Last updated on January 1, 2020
On April 14, 1865, John Wilkes Booth changed the course of United History. The murder of Abraham Lincoln marked the first time a sitting U.S. President had been slain by an assassin. Tragically, Lincoln would not be the last to be assassinated. John F. Kennedy would meet his tragic fate on the streets of Dallas, Texas on November 22, 1963. Lincoln’s murder has become fodder for conspiracy theorist intent on proving that a web of deceit surrounded Lincoln paving the way for the tyrannical Booth to execute his plan. But just how much of a conspiracy was there? And did it involve members of the Confederacy? Was Edward Stanton complicit in pulling back Lincoln’s security detail? And was Mary Surratt rightfully convicted? Edward Steers, through painstaking research answers those questions and more in what is the definitive examination of the assassination of Abraham Lincoln.

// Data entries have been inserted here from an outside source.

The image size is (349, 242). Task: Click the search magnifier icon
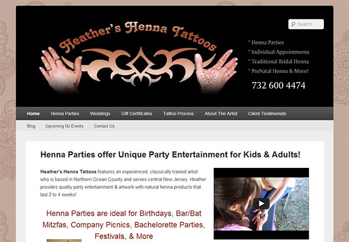click(x=293, y=24)
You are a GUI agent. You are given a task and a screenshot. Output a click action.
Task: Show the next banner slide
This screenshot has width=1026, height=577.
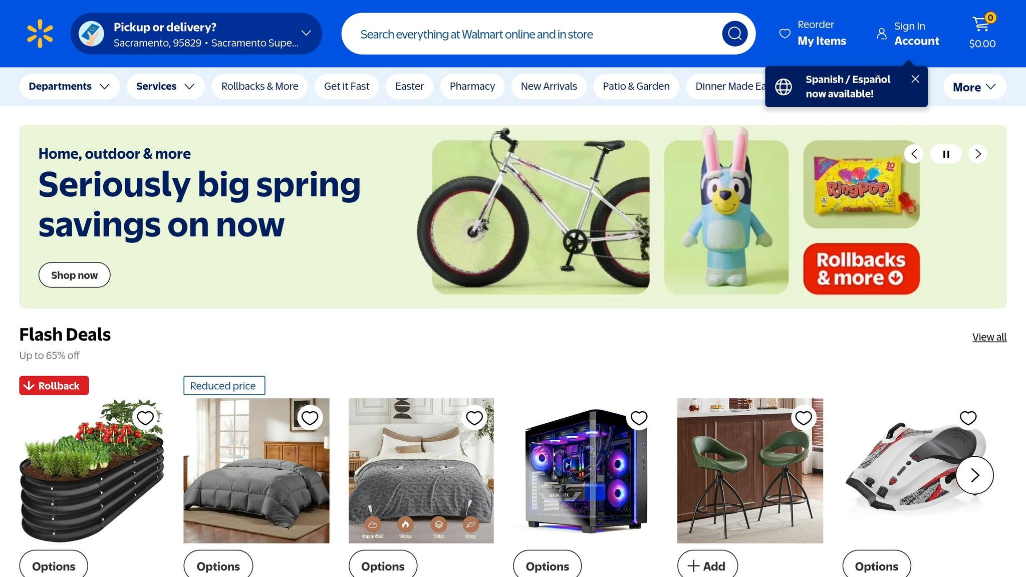[977, 154]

By all accounts, the general consensus is that John Wilkes Booth committed the murder and then jumped to the stage breaking a bone in his left leg in the process. His declaration of “Sic semper tyrannis” remains some of the most remembered and chilling words ever recorded in American history. Nearly two weeks later he was shot and killed by Sgt. Boston Corbett in a barn at the Garrett farmhouse. Nearly four years would pass before Booth’s body was returned to his family for internment at Green Mount Cemetery Baltimore, MD, where it continues to rest today. But with any famous murder, rumors, suspicion and misinformation arise leading to false conclusions and even more unanswered questions. Drawing on statements by those with first hand knowledge of the crime as a witness or subsequent participant and government documents, Steers has masterfully reconstructed the events leading up to the murder, the night itself and the aftermath that followed. And what is revealed, may change the way you look at an event that had a profound impact on a nation and helped shape the modern-day United States.

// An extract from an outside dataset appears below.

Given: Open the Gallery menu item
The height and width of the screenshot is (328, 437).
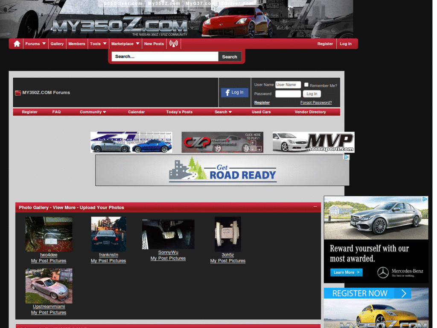Looking at the screenshot, I should coord(57,44).
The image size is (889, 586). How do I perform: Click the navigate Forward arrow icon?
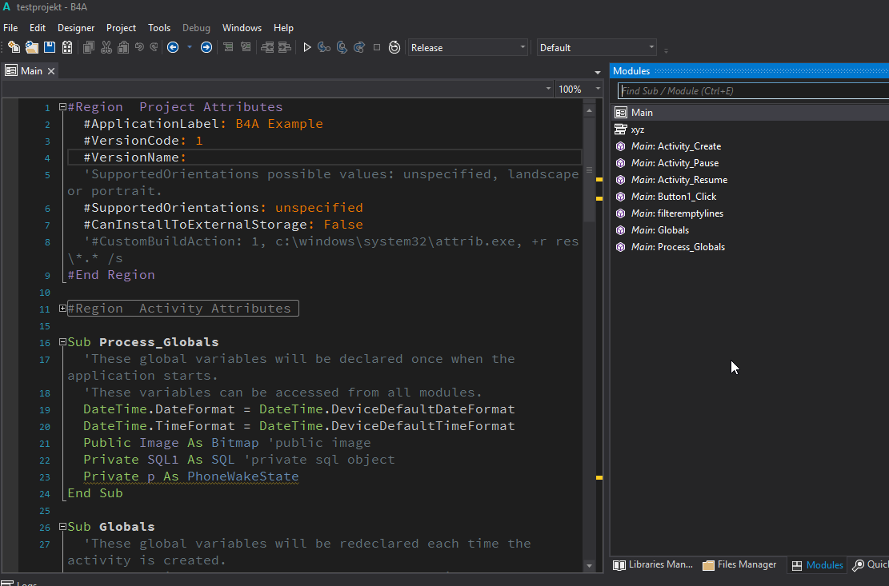(206, 48)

The facts of the murder and grisly details are scenery for those seeking gory bits of information. But the key to viewing Lincoln’s murder lies in the reasons behind the venom that consumed Booth and his conspirators. The Civil War in all of its ugliness, serves a predicate for the murder and in this book we are shown the treasonous acts carried out by members of the Confederacy as the Union neared closer to forcing it into submission. Lincoln, the Republican star,is seen by many in the south as a deadly threat to the system of slave labor. He forever changed the course of America with the emancipation of slaves, striking a severe blow to the southern way of life. However, sympathetic supporters could be found throughout the country even in the north and it is among these groups of individuals that Booth is able to form his nexus of assassins. And had the full plan been carried out, perhaps Steers would have been forced to write even more about the events of that night.

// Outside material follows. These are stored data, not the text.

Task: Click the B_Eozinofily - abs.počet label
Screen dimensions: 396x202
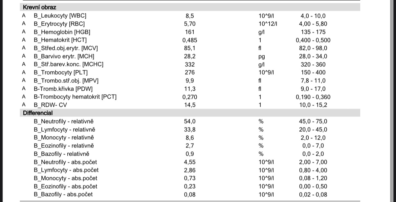Action: coord(65,186)
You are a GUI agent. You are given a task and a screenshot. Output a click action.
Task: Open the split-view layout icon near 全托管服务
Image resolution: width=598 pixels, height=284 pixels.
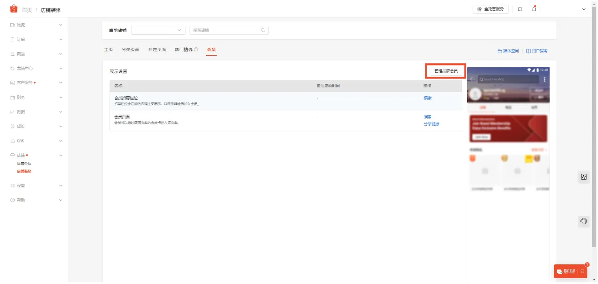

Many years have passed since Abraham Lincoln and John Wilkes Booth took their last breaths. Their secrets went with them to the grave with each having never written a full autobiography. The two had never met before that night yet they are joined in death from a critical moment in time which remains with us today. While the possibility of more unknown accomplices does exist, Steers has put to rest many unfounded rumors that serve to detract from the true story. And doing so, he has given us a gift in the form of a book that does the most efficient job of telling us what happened on that tragic night. It is often said that hindsight is always 20/20. In this case, it’s not only 20/20 but beyond crystal clear.